WHAT YOU NEED TO DO –
In the records below, find the line holding "The width and height of the screenshot is (1588, 1262)." and the line holding "Task: Click the 发现问题 magnifier step icon". Set down both, with every line between them, exactly.

RECORDS PROVIDED –
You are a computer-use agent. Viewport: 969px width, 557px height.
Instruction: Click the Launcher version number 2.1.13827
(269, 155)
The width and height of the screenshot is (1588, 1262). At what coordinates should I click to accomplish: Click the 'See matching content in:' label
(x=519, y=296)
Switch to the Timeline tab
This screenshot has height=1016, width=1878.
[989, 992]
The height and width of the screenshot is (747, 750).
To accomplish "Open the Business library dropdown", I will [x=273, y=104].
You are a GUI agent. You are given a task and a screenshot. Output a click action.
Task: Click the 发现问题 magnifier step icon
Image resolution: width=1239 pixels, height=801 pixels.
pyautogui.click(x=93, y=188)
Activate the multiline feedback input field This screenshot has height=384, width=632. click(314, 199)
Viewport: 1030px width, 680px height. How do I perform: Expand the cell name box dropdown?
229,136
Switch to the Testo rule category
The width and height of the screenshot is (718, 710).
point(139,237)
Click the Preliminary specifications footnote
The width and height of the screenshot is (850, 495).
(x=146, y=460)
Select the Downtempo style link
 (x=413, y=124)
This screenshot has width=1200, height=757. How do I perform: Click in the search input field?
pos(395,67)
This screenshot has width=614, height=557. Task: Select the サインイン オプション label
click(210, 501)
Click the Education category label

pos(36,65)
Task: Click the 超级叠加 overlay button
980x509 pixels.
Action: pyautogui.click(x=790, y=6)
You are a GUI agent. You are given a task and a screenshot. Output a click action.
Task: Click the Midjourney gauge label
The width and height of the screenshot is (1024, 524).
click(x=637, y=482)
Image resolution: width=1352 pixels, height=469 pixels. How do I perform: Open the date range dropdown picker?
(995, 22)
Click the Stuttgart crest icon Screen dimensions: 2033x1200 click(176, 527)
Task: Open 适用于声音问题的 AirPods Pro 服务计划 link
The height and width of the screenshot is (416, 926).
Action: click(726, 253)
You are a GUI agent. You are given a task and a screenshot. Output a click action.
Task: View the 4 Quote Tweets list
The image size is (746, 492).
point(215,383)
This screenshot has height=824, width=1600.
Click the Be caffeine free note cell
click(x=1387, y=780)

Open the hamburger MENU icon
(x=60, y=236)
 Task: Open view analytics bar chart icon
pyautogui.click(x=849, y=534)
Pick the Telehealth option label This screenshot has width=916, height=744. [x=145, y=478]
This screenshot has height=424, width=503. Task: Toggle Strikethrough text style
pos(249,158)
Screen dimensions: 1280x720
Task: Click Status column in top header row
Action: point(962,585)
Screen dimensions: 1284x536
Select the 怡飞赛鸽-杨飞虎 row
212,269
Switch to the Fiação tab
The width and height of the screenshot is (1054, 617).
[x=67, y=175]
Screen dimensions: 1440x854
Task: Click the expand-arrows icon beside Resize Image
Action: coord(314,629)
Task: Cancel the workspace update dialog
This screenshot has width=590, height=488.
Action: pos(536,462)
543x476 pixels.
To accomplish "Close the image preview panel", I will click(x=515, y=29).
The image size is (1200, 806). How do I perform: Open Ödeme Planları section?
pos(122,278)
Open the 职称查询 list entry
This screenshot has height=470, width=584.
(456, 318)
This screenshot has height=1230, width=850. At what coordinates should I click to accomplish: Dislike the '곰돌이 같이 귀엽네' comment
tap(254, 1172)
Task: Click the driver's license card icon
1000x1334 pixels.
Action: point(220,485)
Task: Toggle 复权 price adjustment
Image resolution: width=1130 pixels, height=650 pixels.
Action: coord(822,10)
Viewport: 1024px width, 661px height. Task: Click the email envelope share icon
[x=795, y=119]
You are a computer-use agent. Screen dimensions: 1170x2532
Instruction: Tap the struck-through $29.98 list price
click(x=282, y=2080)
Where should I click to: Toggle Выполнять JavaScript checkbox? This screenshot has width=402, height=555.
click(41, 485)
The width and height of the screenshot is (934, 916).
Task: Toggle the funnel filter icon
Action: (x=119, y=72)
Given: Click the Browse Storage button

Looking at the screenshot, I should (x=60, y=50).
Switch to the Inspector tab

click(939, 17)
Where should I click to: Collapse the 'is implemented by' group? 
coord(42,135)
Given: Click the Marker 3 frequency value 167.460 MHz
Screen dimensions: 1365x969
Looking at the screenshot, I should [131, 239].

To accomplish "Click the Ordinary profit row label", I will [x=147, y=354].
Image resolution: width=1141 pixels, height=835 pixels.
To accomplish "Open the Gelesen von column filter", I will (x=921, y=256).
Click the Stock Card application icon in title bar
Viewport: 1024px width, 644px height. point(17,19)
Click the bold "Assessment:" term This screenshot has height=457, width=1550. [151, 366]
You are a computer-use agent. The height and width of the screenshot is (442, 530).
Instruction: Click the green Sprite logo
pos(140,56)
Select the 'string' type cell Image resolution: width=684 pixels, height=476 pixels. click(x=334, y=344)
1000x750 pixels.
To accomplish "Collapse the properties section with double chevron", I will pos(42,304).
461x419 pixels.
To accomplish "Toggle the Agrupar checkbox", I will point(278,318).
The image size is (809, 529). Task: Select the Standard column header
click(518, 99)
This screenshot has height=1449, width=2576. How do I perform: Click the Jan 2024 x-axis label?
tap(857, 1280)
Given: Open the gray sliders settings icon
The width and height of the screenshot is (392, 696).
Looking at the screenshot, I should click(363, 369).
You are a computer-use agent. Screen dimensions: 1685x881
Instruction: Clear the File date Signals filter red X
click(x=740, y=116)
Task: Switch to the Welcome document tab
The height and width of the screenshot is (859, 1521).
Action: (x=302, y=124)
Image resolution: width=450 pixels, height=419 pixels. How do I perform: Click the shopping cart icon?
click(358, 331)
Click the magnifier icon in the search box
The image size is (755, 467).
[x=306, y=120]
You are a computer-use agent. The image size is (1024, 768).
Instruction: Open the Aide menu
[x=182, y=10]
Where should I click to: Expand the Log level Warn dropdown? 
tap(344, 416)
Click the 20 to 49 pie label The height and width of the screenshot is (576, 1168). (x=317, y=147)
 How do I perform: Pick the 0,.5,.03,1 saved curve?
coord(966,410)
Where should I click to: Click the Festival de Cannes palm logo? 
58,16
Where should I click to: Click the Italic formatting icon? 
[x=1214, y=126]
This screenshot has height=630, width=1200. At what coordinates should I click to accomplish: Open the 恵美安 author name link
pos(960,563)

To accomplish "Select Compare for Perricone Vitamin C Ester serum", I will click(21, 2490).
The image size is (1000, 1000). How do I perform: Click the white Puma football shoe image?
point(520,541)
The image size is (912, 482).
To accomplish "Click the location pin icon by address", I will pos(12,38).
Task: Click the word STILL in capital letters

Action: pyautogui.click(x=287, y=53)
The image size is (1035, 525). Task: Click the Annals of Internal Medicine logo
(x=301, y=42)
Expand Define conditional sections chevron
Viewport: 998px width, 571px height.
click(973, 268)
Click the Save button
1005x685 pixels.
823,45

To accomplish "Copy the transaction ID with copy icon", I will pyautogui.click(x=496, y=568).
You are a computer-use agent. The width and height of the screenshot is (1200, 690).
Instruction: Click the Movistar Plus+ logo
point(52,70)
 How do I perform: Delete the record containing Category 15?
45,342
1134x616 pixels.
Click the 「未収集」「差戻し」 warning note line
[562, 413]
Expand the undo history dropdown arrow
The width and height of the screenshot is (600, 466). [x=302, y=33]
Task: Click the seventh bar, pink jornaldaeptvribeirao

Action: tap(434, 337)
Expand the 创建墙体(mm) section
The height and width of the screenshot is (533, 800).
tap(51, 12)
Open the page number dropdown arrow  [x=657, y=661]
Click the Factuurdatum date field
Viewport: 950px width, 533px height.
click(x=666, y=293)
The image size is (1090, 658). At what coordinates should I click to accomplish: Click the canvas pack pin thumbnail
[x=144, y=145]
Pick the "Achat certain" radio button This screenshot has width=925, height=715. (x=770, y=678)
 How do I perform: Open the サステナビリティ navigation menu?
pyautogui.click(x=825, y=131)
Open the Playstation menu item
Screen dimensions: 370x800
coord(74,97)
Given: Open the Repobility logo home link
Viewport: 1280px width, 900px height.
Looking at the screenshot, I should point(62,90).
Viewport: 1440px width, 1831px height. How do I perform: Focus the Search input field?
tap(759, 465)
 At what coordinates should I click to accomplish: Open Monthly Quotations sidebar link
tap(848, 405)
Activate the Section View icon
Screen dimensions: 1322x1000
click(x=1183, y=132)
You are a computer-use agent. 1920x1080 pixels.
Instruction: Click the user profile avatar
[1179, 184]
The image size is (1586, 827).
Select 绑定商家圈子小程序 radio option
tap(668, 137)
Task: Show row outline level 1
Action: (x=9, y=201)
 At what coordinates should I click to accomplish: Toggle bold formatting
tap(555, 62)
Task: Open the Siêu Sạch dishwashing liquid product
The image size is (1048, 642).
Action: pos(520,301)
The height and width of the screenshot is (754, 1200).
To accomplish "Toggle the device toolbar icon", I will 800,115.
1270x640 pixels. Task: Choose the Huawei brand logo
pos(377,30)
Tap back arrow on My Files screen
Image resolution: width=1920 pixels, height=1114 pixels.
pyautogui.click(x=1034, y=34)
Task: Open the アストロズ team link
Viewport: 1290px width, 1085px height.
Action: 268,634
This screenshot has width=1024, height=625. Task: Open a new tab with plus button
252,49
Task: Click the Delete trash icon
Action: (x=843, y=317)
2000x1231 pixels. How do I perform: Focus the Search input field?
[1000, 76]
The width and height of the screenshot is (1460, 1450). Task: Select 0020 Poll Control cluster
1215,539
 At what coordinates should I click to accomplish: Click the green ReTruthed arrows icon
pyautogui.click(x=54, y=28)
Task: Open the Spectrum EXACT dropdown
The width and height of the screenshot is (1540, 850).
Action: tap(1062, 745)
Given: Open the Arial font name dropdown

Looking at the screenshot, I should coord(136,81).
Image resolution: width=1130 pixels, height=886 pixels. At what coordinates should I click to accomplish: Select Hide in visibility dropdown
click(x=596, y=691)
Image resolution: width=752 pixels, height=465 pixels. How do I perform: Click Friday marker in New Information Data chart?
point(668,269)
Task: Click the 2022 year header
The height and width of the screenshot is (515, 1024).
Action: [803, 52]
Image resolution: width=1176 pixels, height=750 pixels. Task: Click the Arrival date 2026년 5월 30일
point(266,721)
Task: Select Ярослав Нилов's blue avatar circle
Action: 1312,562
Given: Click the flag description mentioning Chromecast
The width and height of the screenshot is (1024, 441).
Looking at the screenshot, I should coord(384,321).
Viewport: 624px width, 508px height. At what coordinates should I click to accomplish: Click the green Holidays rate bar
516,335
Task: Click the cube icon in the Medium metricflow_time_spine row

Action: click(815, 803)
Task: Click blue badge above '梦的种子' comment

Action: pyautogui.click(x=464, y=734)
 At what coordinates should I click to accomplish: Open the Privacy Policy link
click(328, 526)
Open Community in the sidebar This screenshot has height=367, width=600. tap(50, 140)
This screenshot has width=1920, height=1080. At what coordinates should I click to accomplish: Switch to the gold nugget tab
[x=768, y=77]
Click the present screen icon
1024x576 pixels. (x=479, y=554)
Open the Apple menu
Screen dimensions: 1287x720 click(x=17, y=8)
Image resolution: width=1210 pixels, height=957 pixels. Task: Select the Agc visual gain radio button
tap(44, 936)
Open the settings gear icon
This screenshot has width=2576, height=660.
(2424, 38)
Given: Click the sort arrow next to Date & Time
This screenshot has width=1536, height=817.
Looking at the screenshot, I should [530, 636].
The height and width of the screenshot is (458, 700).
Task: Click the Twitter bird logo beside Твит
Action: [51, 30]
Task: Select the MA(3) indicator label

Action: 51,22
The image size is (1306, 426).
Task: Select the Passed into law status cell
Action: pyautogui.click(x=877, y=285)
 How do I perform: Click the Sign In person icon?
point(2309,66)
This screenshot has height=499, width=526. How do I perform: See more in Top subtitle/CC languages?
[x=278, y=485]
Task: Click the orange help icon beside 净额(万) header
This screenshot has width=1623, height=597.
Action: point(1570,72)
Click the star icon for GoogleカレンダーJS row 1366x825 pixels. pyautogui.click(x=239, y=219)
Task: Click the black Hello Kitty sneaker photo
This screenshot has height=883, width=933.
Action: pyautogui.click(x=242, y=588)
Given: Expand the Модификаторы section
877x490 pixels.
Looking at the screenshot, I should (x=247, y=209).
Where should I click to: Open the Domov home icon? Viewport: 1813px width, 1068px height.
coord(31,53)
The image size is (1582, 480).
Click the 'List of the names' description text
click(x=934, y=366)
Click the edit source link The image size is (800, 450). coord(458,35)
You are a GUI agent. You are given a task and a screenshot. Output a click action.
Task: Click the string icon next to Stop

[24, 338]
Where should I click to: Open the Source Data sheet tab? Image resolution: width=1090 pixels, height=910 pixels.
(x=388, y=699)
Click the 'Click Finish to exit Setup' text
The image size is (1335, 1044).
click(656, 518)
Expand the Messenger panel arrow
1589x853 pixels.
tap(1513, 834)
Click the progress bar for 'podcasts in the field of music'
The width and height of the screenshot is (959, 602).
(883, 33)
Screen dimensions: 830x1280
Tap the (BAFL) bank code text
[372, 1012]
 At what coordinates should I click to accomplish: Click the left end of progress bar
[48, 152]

OUTPUT FOR THIS TASK –
The width and height of the screenshot is (1588, 1262). At what coordinates should I click to accomplish: Click the 'See matching content in:' label
(x=519, y=296)
Switch to the Timeline tab
This screenshot has height=1016, width=1878.
[989, 992]
The height and width of the screenshot is (747, 750).
To accomplish "Open the Business library dropdown", I will [x=273, y=104].
You are a GUI agent. You are given a task and a screenshot. Output a click action.
Task: Click the 发现问题 magnifier step icon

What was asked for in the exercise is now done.